## Required work:
Scan the listing below. Return every line containing the string "screenshot".

## The input:

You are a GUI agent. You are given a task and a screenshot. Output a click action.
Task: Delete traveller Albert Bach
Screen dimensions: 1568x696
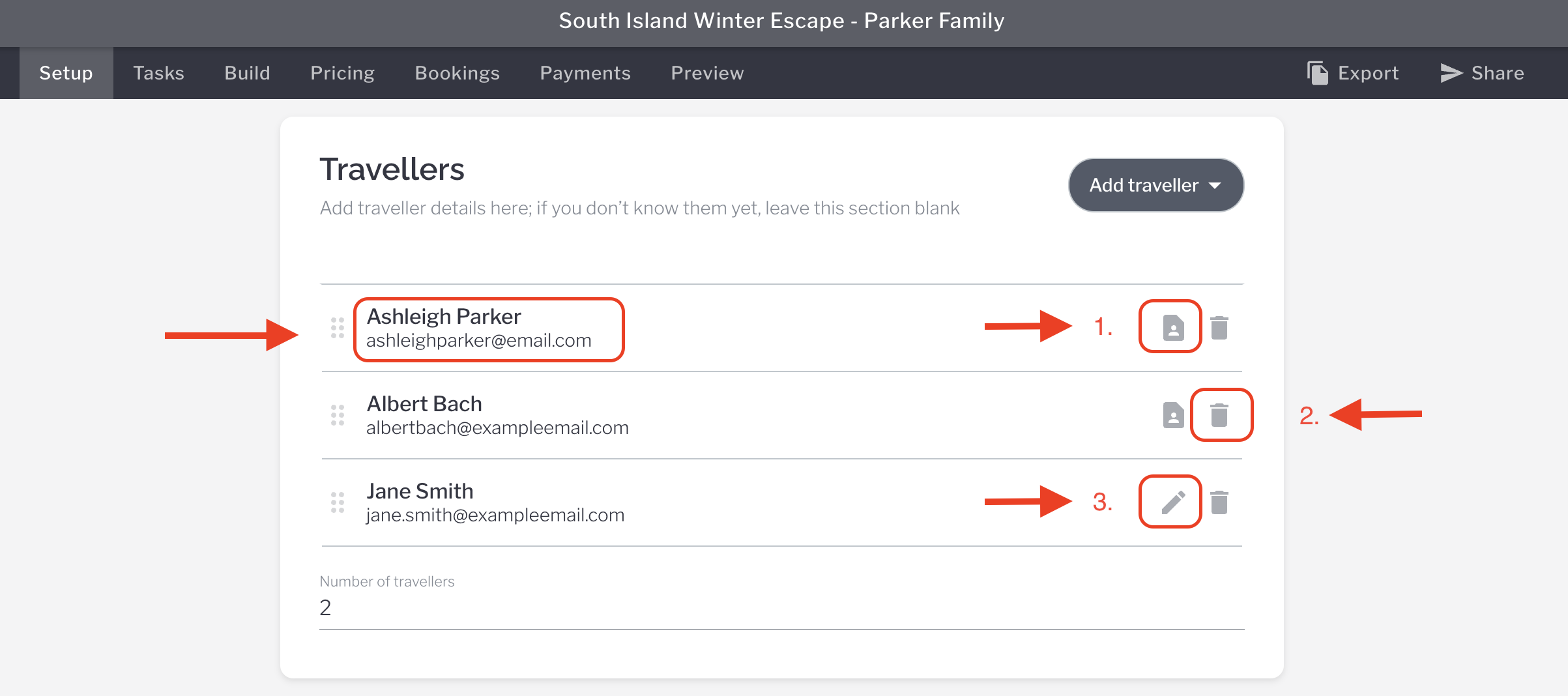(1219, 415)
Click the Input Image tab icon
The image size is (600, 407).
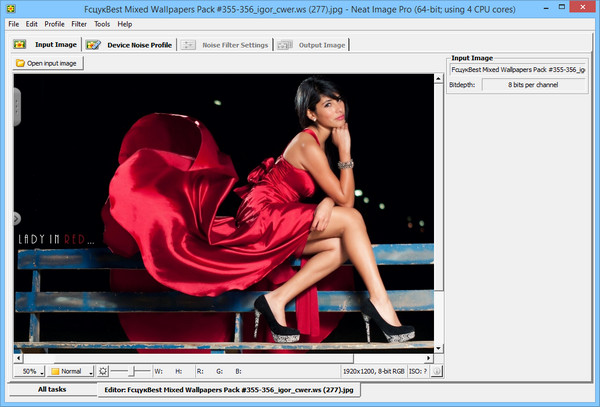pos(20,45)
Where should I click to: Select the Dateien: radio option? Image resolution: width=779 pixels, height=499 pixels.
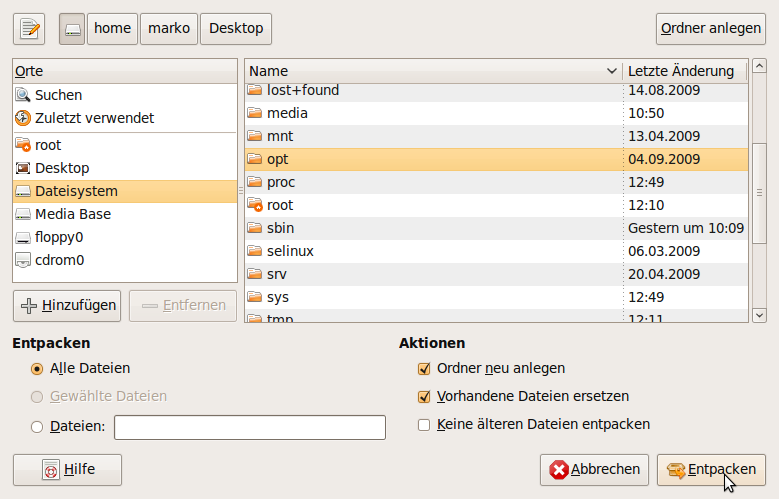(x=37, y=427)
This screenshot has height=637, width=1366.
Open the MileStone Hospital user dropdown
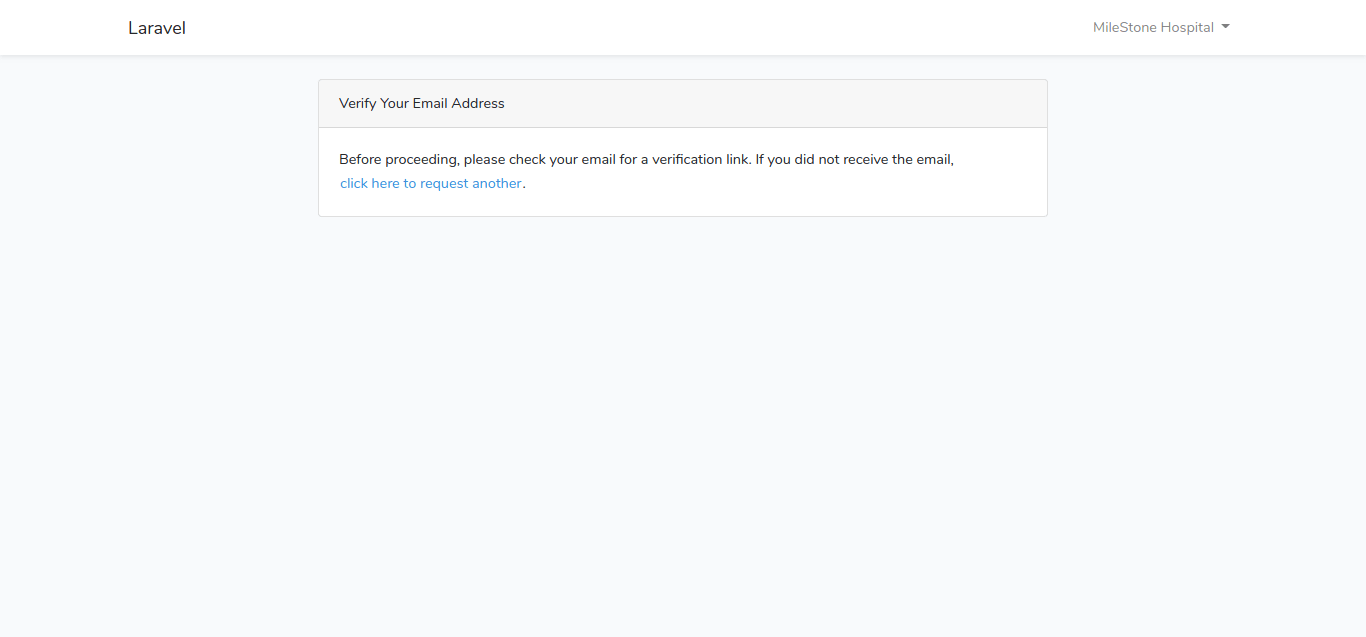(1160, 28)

--

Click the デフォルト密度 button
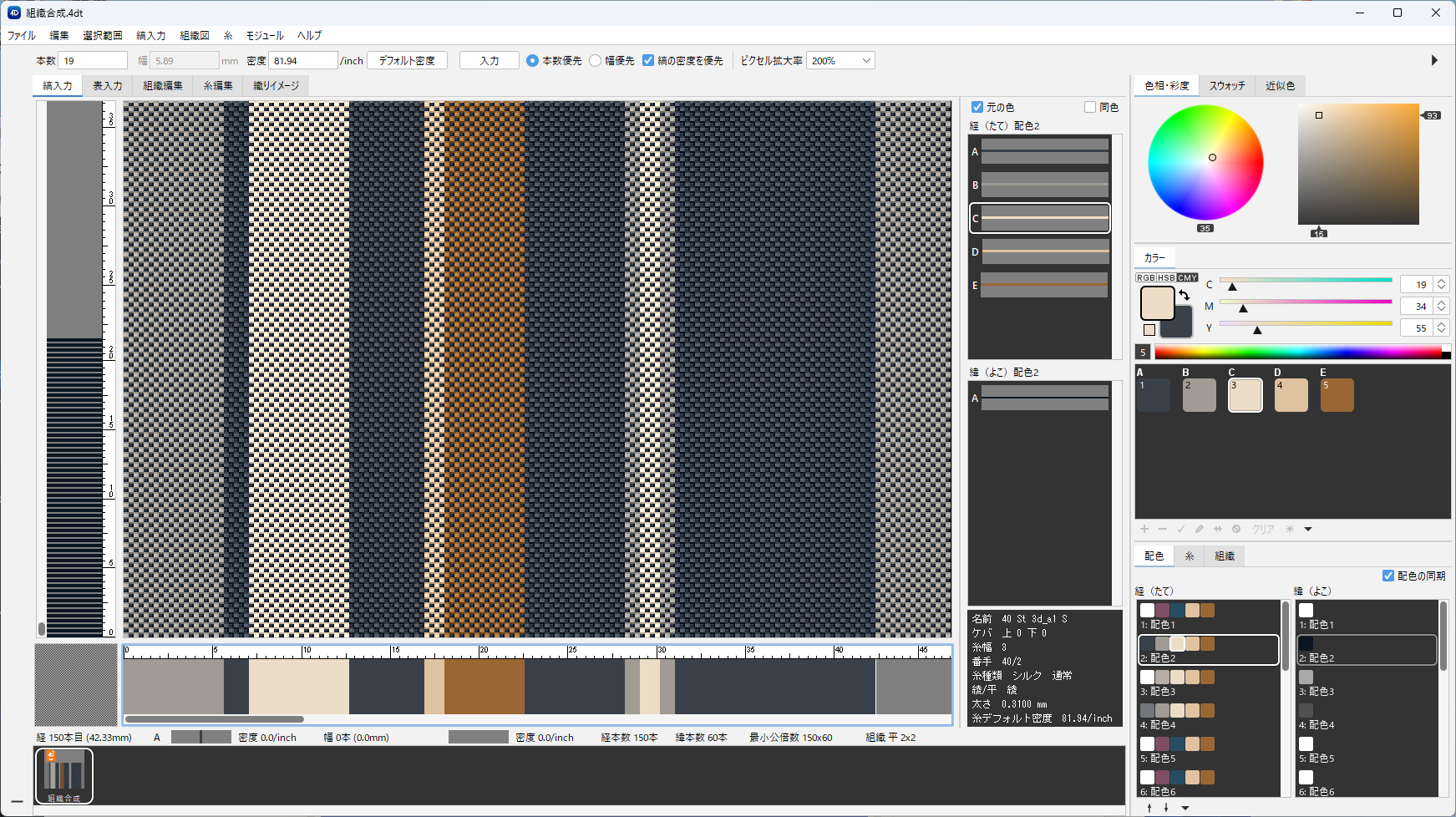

## Exercise response:
You are a GUI agent. You are given a task and a screenshot. Output a click action.
This screenshot has height=637, width=1366.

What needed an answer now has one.